The series, which debuts tonight after “The Bible,” opens with a gory battle scene in 793 A.D. A strapping blue-eyed Norseman named Ragnar Lothbrok — there’s a mouthful — is running various sharp instruments through the bodies of his enemies in the gorgeous Irish countryside (yes, Ireland substituted for Norway, in most cases). There’s a lot of grunting and limbs separating from their owners and soaring through the air. Fighting alongside his older brother, Rollo (Clive Standen), Ragnar sees a flock of birds rise above the field of dead men and he gazes after them, wondering where they’re headed.

“Vikings” is a story of a people but also a story about wanderlust (and other kinds of lust). Its creator is Michael Hirst, who was one of the first writers who helped Showtime reach its present status as a cool cable station when he gave them “The Tudors,” the sexiest version of Henry VIII’s life story to date. Hirst spent six months researching the Norsemen. Even though they didn’t write anything down and Christian monks destroyed most of their culture, he was able to piece together enough of a story to launch a series that is meant to continue beyond one season.

“When the Vikings exploded out of Scandinavia at the end of the eighth century, they came out of nowhere,” Hirst told The Post on a visit to New York. “The Western powers had no idea about them. Within 40 years, they were in Paris. They colonized Iceland and Greenland. They were in Ireland. They set up a settlement hundreds of years [in North America] before Columbus. The Viking period lasted 400 years before they were Christianized.”
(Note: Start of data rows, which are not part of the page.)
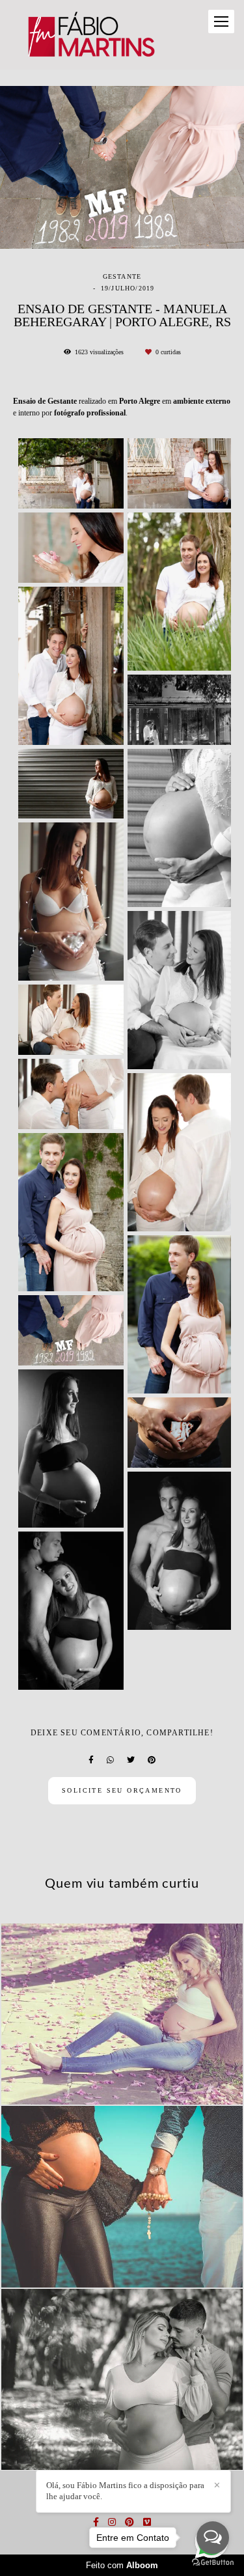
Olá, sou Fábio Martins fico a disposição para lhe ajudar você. (125, 2490)
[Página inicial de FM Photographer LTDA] (90, 35)
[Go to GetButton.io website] (213, 2562)
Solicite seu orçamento (122, 1790)
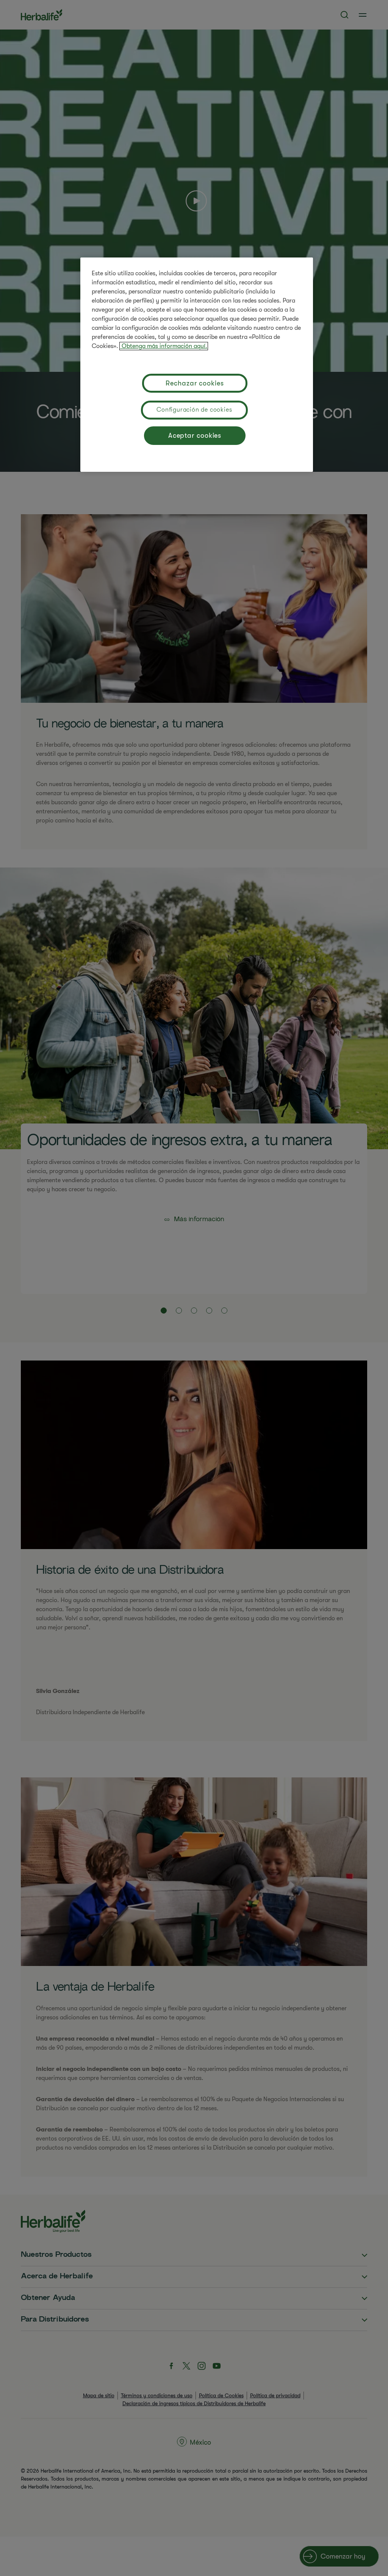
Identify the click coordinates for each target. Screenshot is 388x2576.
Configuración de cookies (194, 409)
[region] (196, 364)
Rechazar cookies (195, 383)
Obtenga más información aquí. (163, 346)
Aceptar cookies (195, 435)
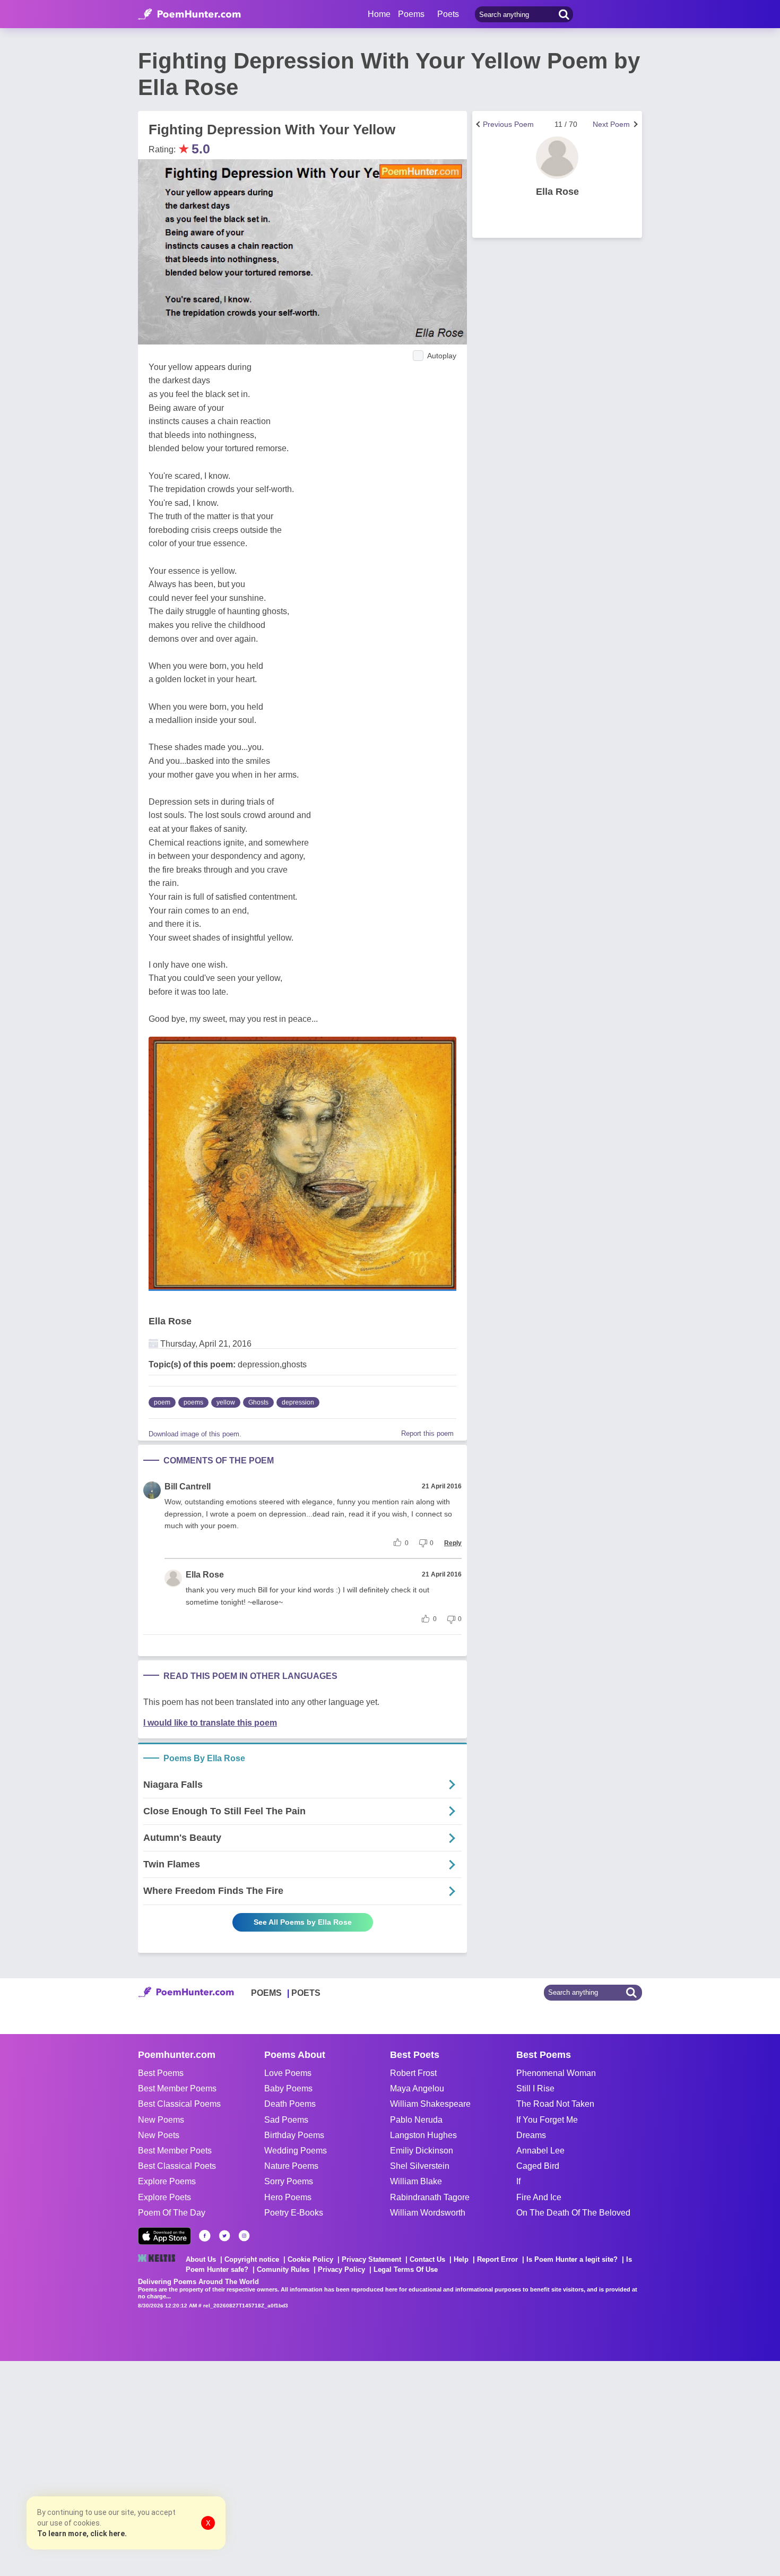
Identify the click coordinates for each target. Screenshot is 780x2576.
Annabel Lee (540, 2150)
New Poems (161, 2119)
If (518, 2181)
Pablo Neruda (416, 2119)
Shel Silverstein (419, 2165)
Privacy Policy (341, 2269)
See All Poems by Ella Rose (303, 1922)
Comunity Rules (283, 2269)
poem (162, 1402)
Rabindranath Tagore (430, 2197)
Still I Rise (535, 2088)
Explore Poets (164, 2197)
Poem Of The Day (171, 2212)
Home (379, 14)
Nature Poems (291, 2165)
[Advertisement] (159, 2467)
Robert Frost (413, 2073)
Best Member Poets (175, 2150)
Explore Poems (167, 2181)
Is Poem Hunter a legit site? (572, 2259)
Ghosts (258, 1402)
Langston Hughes (423, 2135)
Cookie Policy (310, 2259)
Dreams (531, 2135)
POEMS (266, 1992)
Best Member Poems (177, 2088)
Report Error (497, 2259)
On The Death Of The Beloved (573, 2212)
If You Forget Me (547, 2119)
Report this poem (427, 1433)
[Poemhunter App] (164, 2236)
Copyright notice (251, 2259)
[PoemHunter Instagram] (244, 2236)
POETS (305, 1992)
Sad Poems (286, 2119)
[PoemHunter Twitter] (224, 2236)
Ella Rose (170, 1321)
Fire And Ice (538, 2197)
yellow (225, 1402)
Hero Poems (287, 2197)
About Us (201, 2259)
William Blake (416, 2181)
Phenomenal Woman (556, 2073)
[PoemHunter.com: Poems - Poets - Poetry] (189, 14)
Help (461, 2259)
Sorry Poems (288, 2181)
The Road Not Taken (555, 2103)
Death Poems (290, 2103)
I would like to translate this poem (210, 1722)
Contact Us (427, 2259)
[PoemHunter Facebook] (205, 2236)
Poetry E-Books (293, 2212)
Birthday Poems (294, 2135)
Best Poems (161, 2073)
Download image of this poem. (195, 1434)
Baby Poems (288, 2088)
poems (193, 1402)
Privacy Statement (371, 2259)
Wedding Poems (295, 2150)
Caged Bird (537, 2165)
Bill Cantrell (187, 1486)
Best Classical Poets (177, 2165)
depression (298, 1402)
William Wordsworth (427, 2212)
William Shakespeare (430, 2103)
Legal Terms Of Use (406, 2269)
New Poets (158, 2135)
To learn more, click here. (82, 2533)
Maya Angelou (417, 2088)
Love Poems (287, 2073)
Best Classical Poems (179, 2103)
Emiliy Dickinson (421, 2150)
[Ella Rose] (557, 157)
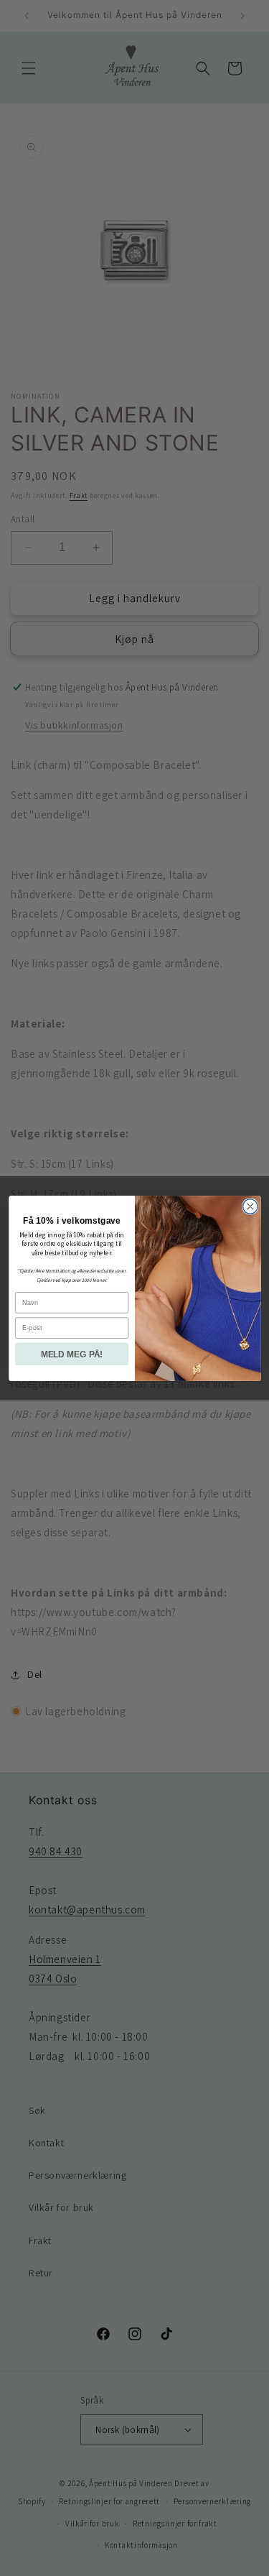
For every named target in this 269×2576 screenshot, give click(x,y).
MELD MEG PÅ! (71, 1353)
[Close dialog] (250, 1206)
Fortunately, Hirst found enough material to base many of his characters on real people. His main man Ragnar was a real person, a farmer whose desire to see new lands went against the wishes of Earl Haraldson, a local chieftain (Gabriel Byrne).

“We know a reasonable amount about Ragnar. He was a great Viking leader. That comes out of myth and legend,” Hirst says. “We know that he sails to England. We know that he attacked Paris. We know that he had lots of sons, including Ivan the Boneless. And he was killed by being thrown into a pit of snakes by the Northumbrian king. His sons revenged him.”

Blue-eyed Australian actor Travis Fimmel plays Ragnar and Canadian actress Katheryn Winnick plays his wife, Lagertha, who fights alongside her husband in something called a shield wall, where the Vikings raise circular shields above their heads and move as one. The Vikings had surprisingly contemporary attitudes toward women — they could own land and divorce their husbands — and Winnick enjoyed Lagertha’s status as a shield maiden.

“She was a female warrior for the Dark Ages. Her role is to fight on the front lines, but also to call out commands and to plug up the holes in the wall when other warriors die with her own shield,” Winnick says. “Her mother was a shield maiden. I have a young daughter, Gita. And I am teaching her to do it.”

When Ragnar sets sail, his first stop is Lindisfarne, a small island off the coast of Northumberland in England. He and his men sack the monastery there, killing all the monks there except for Athelstan, the only one who can speak Old Norse. George Blagden, who plays the monk, says that he functions as the “eyes of the audience” when Ragnar takes him back to Scandinavia to use as his slave.

“Athelstan would be representing a Western society that modern-day viewers would be more accustomed to,” Blagden says. “He’s a Christian trying to deal with this completely alien, multideity society.”

Nine episodes of “The Vikings” will air starting tonight, and Hirst hopes to shed light on these people and the Dark Ages. “People will be surprised and astonished by what they learn,” he says. “The received idea about the Vikings is that they were really dreadful. They were always the ones that break down the door in the middle of the night and kill your beloved ones. And tear the crosses from your walls.

“I found in fact that they did have a culture. And in their social lives, the Vikings had totally different attitudes toward the women than the Saxons and the Franks. They were a much more democratic society.”